It was called "Tiger proofing" at the time, though lengthening the course seemed to play into his power game. But they added trees in several key spots, too, notably on the seventh and 11th holes, where he has had consistent trouble over the ensuing years.
"We all made a joke about needing to Tiger-proof these courses," ESPN's Andy North said. "They've done that in some way at Augusta National."
Woods last won at Augusta in 2005. In sports terms, that is an aeon. Moreover, how long ago was that on the personal front?
He had been married exactly six months. A lot of personal and professional water has passed under Augusta's Hogan Bridge since then. Much of it muddy.
4. Tee shots
Accuracy off the tee, never his strong suit, has become more important. Sure, the rough at Augusta is minimal, but enough of it can be found, and Woods has not exactly been dissecting fairways during his otherwise torrid spring.
....
* _Instruction_:
Reproduce the passage from the Augusta golf excerpt, from "Woods last won" up to and including "otherwise torrid spring.".

* _Raw data_:
....
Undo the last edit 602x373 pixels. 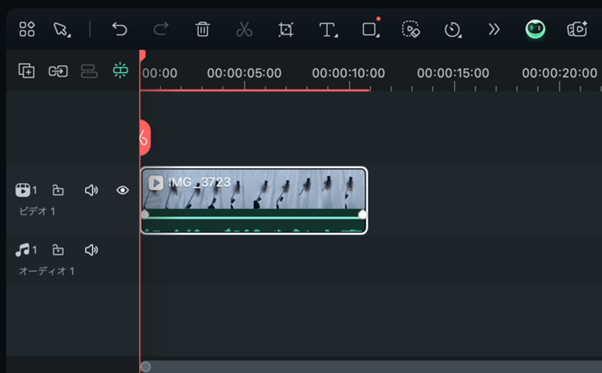[x=119, y=29]
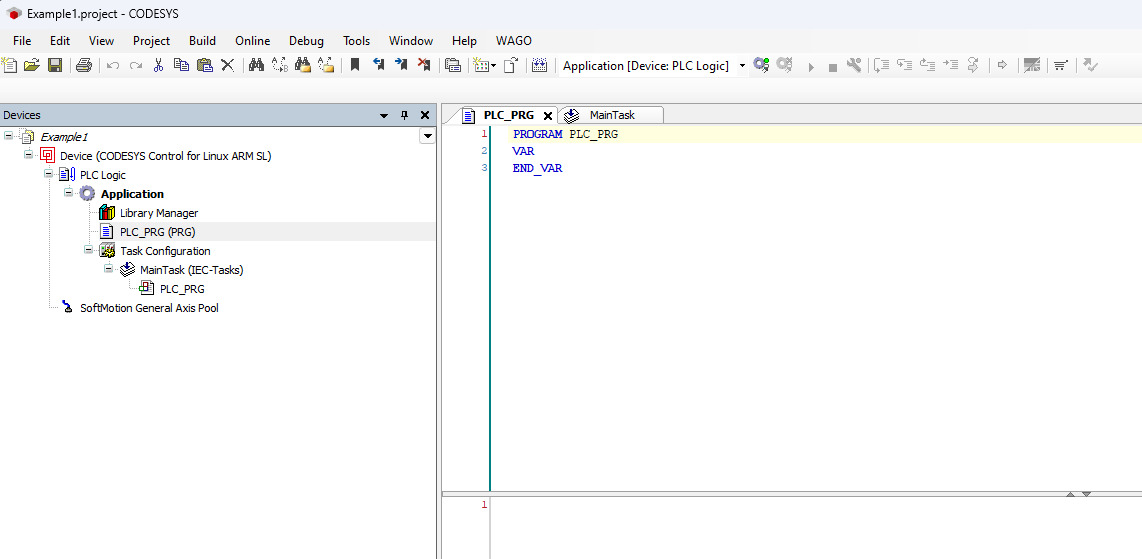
....
* _The response_:
Woods last won at Augusta in 2005. In sports terms, that is an aeon. Moreover, how long ago was that on the personal front?
He had been married exactly six months. A lot of personal and professional water has passed under Augusta's Hogan Bridge since then. Much of it muddy.
4. Tee shots
Accuracy off the tee, never his strong suit, has become more important. Sure, the rough at Augusta is minimal, but enough of it can be found, and Woods has not exactly been dissecting fairways during his otherwise torrid spring.